Potential biological significance of mutations
Table 1 provides details of the B.1.1.7 lineage-specific non-synonymous mutations and deletions. We note that many occur in the virus spike protein. These include spike position 501, one of the key contact residues in the receptor binding domain (RBD), and experimental data suggests mutation N501Y can increase ACE2 receptor affinity (Starr et al. 2020) and P681H, one of 4 residues comprising the insertion that creates a furin cleavage site between S1 and S2 in spike. The S1/S2 furin cleavage site of SARS-CoV-2 is not found in closely related coronaviruses and has been shown to promote entry into respiratory epithelial cells and transmission in animal models (Hoffmann, Kleine-Weber, and Pöhlmann 2020; Peacock et al. 2020; Zhu et al. 2020). N501Y has been associated with increased infectivity and virulence in a mouse model (Gu et al. 2020). Both N501Y and P681H have been observed independently but not to our knowledge in combination before now.
Also present is the deletion of two amino acids at sites 69-70 in spike – this mutation is one of a number of recurrent deletions observed in the N terminal domain of Spike (McCarthy et al. 2020; Kemp et al. 2020) and has been seen in multiple lineages linked to several RBD mutations.

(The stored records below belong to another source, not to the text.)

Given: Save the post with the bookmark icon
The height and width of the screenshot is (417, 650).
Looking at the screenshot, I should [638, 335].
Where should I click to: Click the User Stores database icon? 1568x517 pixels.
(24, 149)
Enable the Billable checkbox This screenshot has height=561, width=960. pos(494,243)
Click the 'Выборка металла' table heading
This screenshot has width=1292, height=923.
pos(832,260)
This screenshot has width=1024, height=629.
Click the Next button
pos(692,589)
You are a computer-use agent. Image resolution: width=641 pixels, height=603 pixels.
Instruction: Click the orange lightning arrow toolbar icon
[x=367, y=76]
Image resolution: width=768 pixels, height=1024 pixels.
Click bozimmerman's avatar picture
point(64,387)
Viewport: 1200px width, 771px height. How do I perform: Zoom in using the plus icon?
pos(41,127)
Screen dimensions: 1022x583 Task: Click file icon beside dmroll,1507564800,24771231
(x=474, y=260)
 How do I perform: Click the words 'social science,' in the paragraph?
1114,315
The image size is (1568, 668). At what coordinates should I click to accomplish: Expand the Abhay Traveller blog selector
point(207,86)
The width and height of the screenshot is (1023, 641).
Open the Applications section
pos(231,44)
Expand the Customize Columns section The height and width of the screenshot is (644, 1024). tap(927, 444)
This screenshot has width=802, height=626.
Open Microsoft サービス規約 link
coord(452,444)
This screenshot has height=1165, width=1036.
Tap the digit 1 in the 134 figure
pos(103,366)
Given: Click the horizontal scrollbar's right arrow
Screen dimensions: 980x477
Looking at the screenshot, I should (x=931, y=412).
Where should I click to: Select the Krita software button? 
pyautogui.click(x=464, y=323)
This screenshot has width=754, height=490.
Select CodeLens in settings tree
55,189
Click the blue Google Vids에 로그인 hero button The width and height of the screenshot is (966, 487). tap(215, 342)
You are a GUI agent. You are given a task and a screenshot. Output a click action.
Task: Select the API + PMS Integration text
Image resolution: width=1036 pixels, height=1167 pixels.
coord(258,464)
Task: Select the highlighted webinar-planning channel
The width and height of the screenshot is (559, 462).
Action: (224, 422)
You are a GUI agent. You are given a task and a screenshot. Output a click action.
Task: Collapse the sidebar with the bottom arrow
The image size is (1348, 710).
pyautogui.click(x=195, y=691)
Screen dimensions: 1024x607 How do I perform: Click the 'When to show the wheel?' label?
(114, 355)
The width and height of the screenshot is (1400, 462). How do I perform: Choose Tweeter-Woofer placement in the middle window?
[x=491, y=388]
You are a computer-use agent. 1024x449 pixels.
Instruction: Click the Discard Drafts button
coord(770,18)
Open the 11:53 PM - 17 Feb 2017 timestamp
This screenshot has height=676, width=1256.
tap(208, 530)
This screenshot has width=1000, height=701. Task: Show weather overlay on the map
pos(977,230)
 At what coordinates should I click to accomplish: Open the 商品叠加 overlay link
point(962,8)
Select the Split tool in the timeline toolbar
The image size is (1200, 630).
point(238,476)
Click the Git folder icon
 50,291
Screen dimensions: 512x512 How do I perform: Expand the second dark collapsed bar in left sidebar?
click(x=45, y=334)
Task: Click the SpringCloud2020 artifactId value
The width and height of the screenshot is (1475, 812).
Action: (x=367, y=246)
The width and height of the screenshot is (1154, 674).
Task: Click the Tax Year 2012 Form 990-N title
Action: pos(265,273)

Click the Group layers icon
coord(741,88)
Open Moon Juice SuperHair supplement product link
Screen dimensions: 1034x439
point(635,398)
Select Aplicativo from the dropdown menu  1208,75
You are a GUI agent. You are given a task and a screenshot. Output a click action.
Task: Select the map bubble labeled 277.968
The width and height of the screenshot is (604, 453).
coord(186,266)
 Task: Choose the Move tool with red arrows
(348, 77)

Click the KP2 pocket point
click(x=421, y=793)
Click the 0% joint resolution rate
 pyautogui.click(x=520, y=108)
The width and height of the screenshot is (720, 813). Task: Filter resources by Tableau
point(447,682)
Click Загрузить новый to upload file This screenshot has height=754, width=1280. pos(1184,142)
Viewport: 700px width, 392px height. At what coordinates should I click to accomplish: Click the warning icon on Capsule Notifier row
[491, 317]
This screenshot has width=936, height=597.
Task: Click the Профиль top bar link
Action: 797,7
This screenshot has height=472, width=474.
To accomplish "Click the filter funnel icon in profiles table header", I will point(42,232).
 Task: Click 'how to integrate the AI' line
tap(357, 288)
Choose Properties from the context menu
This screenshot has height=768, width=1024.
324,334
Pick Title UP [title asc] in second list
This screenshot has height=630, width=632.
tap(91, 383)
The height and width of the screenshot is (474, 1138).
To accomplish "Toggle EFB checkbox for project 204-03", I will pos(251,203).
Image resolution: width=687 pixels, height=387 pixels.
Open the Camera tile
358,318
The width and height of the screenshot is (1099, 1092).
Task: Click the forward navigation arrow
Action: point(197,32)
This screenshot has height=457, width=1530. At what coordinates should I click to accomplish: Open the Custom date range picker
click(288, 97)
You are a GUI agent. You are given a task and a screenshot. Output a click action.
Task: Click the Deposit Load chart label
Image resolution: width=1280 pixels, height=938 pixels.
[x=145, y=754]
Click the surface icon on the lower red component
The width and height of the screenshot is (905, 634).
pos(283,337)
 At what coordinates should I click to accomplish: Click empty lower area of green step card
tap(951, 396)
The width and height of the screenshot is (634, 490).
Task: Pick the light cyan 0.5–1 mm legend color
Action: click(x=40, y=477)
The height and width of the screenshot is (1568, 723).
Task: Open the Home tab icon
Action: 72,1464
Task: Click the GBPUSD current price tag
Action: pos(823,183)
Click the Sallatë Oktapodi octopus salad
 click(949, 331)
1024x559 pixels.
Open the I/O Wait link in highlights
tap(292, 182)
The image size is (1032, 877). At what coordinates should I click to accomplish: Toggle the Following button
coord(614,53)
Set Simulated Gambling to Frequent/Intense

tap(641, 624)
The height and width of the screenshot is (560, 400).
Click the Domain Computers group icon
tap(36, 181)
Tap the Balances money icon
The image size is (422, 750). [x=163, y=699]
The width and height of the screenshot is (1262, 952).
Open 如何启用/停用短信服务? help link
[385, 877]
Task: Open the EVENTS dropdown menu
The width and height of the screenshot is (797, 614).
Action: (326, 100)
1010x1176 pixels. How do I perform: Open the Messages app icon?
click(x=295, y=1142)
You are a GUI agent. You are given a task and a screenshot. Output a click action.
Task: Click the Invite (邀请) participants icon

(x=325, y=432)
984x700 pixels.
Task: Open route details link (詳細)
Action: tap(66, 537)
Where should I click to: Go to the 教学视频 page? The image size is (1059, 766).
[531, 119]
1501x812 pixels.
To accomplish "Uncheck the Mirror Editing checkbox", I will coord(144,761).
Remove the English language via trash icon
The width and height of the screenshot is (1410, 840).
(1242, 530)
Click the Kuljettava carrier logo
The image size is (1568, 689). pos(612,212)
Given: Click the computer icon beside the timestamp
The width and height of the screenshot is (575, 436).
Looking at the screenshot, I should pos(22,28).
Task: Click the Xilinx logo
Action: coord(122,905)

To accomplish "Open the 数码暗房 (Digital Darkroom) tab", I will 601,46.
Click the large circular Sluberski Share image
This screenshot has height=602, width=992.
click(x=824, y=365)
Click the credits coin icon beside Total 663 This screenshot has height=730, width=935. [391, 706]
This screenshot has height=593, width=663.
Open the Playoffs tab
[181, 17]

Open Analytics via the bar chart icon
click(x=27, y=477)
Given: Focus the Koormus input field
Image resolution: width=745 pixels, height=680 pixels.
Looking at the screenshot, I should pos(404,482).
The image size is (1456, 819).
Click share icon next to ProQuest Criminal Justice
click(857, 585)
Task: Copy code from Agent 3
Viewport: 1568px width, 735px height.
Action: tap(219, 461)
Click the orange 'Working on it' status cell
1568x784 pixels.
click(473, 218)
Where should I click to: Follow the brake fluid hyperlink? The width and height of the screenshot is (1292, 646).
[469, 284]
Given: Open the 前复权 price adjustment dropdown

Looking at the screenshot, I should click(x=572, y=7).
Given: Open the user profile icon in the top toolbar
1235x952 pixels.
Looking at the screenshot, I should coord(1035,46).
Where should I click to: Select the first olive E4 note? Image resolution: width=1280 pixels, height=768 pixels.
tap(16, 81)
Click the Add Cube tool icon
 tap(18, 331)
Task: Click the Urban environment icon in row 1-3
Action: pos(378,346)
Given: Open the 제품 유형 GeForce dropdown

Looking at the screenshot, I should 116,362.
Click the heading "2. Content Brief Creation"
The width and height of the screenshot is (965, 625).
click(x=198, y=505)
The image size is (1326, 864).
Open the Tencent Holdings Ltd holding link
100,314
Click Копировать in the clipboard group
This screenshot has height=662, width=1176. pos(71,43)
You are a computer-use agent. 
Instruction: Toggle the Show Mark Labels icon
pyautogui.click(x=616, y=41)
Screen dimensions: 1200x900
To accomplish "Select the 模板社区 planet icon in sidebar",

For example, it arose in the mink-associated outbreak in Denmark on the background of the Y453F RBD mutation, and in humans in association with the N439K RBD mutation, accounting for its relatively high frequency in the global genome data (~3000 sequences).
Table 1 | Non-synonymous mutations and deletions inferred to occur on the branch leading to lineage B.1.1.7 lineage.
|11288-11296 deletion||SGF 3675-3677 deletion|
|spike||21765-21770 deletion||HV 69-70 deletion|
|21991-21993 deletion||Y144 deletion|
Outside of spike, the ORF8 Q27stop mutation truncates the ORF8 protein or renders it inactive and thus allows further downstream mutations to accrue. Early on during the pandemic multiple virus isolates with deletions leading to loss of ORF8 expression were isolated worldwide, including a large cluster in Singapore with a deletion leading to both a truncated Orf7b and ablated ORF8 expression. The Singaporean strain, which had a 382nt deletion, was associated with a milder clinical infection and less post-infection inflammation, however this cluster died out at the end of March after Singapore successfully implemented control measures (Young et al. 2020). Subsequent work has found that the ORF8 deletion has only a very modest effect on virus replication in human primary airway cells compared to viruses without the deletion, leading to a slight replication lag compared to viruses with the deletion (Gamage et al. 2020). As ORF8 is usually 121 amino acids long it is likely the stop codon at position 27 observed in lineage B.1.1.7 results in a loss of function.
Finally there are 6 synonymous mutations with 5 in ORF1ab (C913T, C5986T, C14676T, C15279T, C16176T), and one in the M gene (T26801C).
We report a rapidly growing lineage in the UK associated with an unexpectedly large number of genetic changes including in the receptor-binding domain and associated with the furin cleavage site. Given (i) the experimentally-predicted and plausible phenotypic consequences of some of these mutations, (ii) their unknown effects when present in combination, and (iii) the high growth rate of B.1.1.7 in the UK, this novel lineage requires urgent laboratory characterisation and enhanced genomic surveillance worldwide.